I talked to him about his approach.
A number of dance photographers have used the flour/chalk technique in the studio. Your work is the first instance I’ve seen of more “environmental” style work. What was the impetus for trying this?
Using the flour technique outdoors to demonstrate the movements of the athletes was a natural fit. Parkour is a sport that happens in an outdoor environment—with the basic principle of the sport being to move around the urban space in an unexpected and unique way.
I didn’t see any blur in the feet or hands which would be typical of slower flash durations. What type of equipment did you use?
The majority of the project was shot on Canon 5D Mark 2. At the start of the series, I mainly used Speedlights to light my images, however, most recently, I have been using Profoto B1’s.
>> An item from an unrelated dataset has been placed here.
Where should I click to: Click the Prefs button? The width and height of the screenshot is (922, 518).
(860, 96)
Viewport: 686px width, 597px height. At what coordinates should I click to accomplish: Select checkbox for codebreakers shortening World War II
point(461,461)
Are you using the hypersync option on the B1?
I’m not using that feature on the B1. The flash duration is enough to freeze the athletes.
Did you have to experiment to get the right camera/flash settings?
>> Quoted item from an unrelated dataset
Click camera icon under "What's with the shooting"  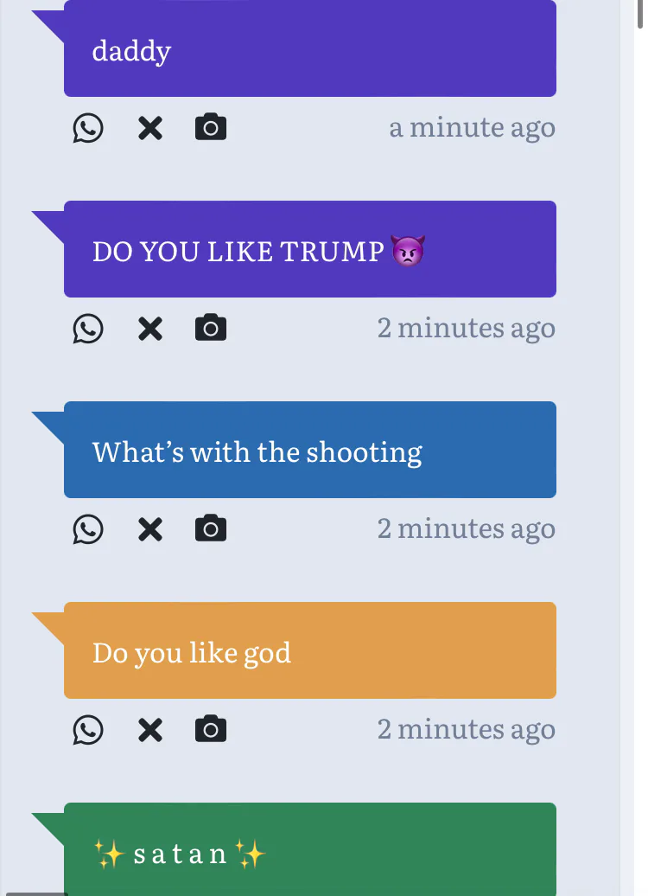(211, 529)
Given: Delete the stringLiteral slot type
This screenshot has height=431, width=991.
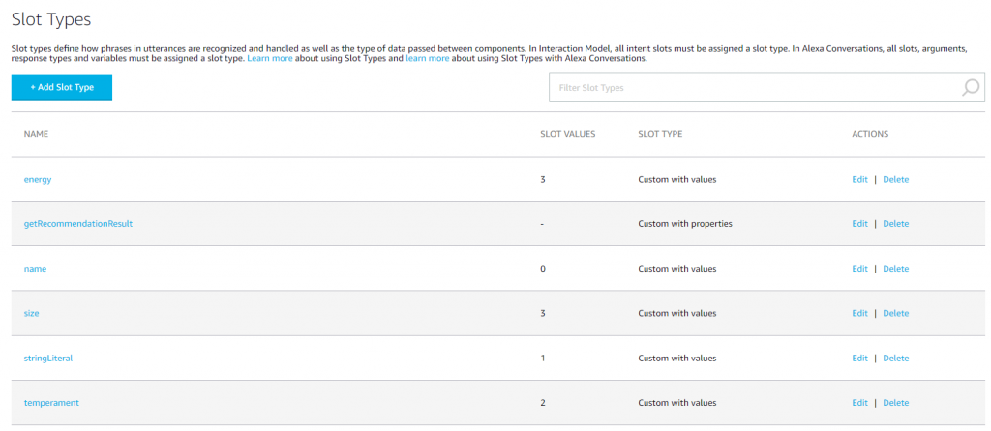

When I started this project, I had been shooting Parkour athletes for a few years already so I knew how I wanted to shoot it. The settings were the easy part, more challenging was timing the shot and knowing enough about the movement to capture the shot at the exact right moment.
Given the technical nature of the jumps and moves, how much planning did you do prior to shooting? How did you work/plan with the athlete?
Shooting the Parkour Motion series is a collaboration with the athletes. We talk about locations that we both like and within that, we discuss the movements they will execute. There is quite a bit of planning that goes into each image, as we have to consider lighting, composition and what movements would work best for each location.
How does executing these still shots contrast to the motion work you’ve done with parkour?
My aim is to show the dynamics of their movement almost like a video would. I’m capturing the motion and energy of the athlete’s movement in a single still instant. The images provide the sense of physical movements that preceded that instant and also hint at a trajectory to come. With video, it is a bit more straightforward as you have 24 frames per second to show their movement and you see what goes into their motion.
Any strange encounters with bystanders or police when you have people covered in white powder at night?
There have been no strange encounters really. We have been asked to leave on a few occasions and have always tried to be respectful of that. One of the things I love about being in New York City is that you can do work like this in the middle of the night without people batting an eye.